Чэнь Дун-и, выходец с Тайваня, приехал в Иокогаму во время войны и по-японски говорил не хуже японца. Отбыв годичный срок за торговлю наркотиками, он был направлен в этот лагерь. В соответствии с приказом управления по делам въезда и выезда за границу иностранцы, проживающие в Японии, но отбывавшие тюремное заключение или каторжные работы сроком свыше одного года, подлежали принудительной высылке. С тайваньским консульством в Японии власти начали переговоры о возвращении Чэня на родину. Тайванцы стали было говорить о том, что их правительство у себя уже покончило с наркотиками, что у них-де теперь народу предоставлены гражданские права и Чэнь Дун-и, конечно, может получить тайваньское подданство. При этом они намекали на некоторую ответственность японского правительства за то, что Чэнь стал преступником. Но в конце концов они так и не приняли его, сославшись на то, что в условиях военного времени жандармские власти не выдают подобным лицам разрешения на въезд в страну. Чэнь Дун-и мечтал по возвращении на родину начать новую жизнь, но его мечты так и не сбылись. После этого он вот уже два года находился в лагере и стал тут одним из старожилов.
— Что тебе? — спросил Куросима, выйдя из вахтерской будки и приближаясь к железной двери.
— Душно! Невозможно спать, — сказал Чэнь, в изнеможении разводя руками и тяжело дыша. По его голой груди струился пот.
— Ничего не поделаешь, жара. Наверное, во всем Камосаки никто не спит.
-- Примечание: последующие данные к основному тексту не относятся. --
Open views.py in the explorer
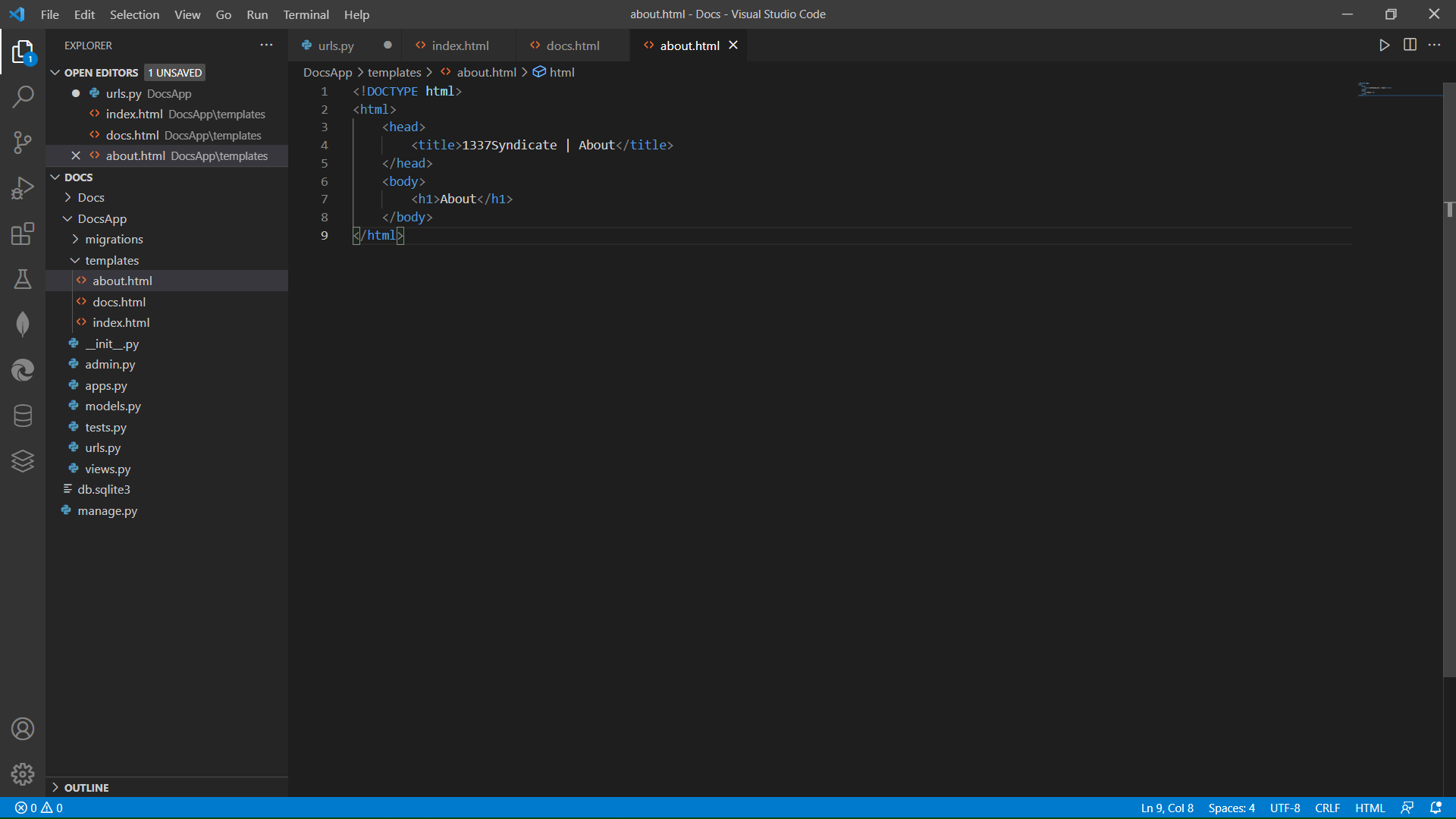Screen dimensions: 1456x819 pos(108,469)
Да и не только в Камосаки, а от Иокогамы до Токио.
— Да ведь вонь-то какая!
— Придется потерпеть. Все терпим. С заводом ведутся переговоры.
— А шум внизу слышали? — криво усмехнулся Чэнь, пытливо вглядываясь в лицо Куросимы.
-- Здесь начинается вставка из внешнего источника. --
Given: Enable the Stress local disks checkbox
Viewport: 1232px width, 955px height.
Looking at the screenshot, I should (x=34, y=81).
— Слышал. Но это просто ссора приятелей. Дерек их, кажется, быстро утихомирил.
— Ссорятся-то они между собой, но хочется им поссориться с японцами. Едят повкуснее нашего, вот у них и силы есть!
— Это что — насмешка?
Расходы на питание азиатов, содержавшихся в лагере, составляли 90 иен в день на человека. А на американцев и европейцев расходовалось по 140 иен. Кроме того, большинство получало еще помощь от консульств и пароходных компаний, до 1000 иен в день, включая стоимость предметов первой необходимости. Таким образом, они получали превосходное питание на 800-900 иен в день. Правда, китайцы имели побочный заработок: они клеили бумажные мешочки и за это получали в месяц около 1400 иен, но этих денег едва хватало на табак, так что им приходилось довольствоваться одной лагерной баландой. В самом начале, когда Куросима был назначен ответственным за китайцев, он не мог согласиться с подобной несправедливостью и составил специальную докладную записку, в которой предлагал повысить казенные расходы на питание китайцев хотя бы до 140 иен на человека в день. Но ему разъяснили, что бюджет составляется с учетом бытовых привычек того или иного народа, и из его затеи ничего не вышло.
С тех пор Куросима испытывал чувство стыда и неловкости, когда кто-нибудь касался этого больного вопроса.
— Шум может перекинуться и наверх… — продолжал Чэнь Дун-и.
— А что, похоже на то? — спросил Куросима, всматриваясь в тускло освещенный коридор за спиной Чэня. В безлюдном коридоре, где были расположены четыре камеры, по-прежнему стояла мертвая тишина.
— Да, похоже, — ответил Чэнь, — я не такой силач, как Дерек. Я не смогу их сдержать.
— Зато у тебя хорошая голова.
— В таких делах головы мало.
Чэнь просунул руку через решетку и пошевелил пальцами в знак того, что за свое донесение хочет получить деньги.
Куросима поморщился, но сразу полез в карман, вытащил нераспечатанный конверт и протянул китайцу. Ведь и информацию о Фукуо Омуре можно получать только от Чэня.
— И Омура не спит? — спросил Куросима.
— Не спит. Все что-то бормочет.
— Хм!
— Он ведь чокнутый! Если начнется заварушка, он наверняка озвереет. — Чэнь вдруг стал прислушиваться, у него изменилось выражение лица. С лестницы послышались чьи-то мерные шаги. — Это идет сменять вас Соратани-сан, — быстро проговорил Чэнь, отпрянув от двери. — Я его боюсь. Спокойной ночи.
3
Посемейные списки — списки, в которые заносят всех членов семьи, проживающих с момента рождения в данном населенном пункте. Выписки из них заменяют японцам внутренний паспорт.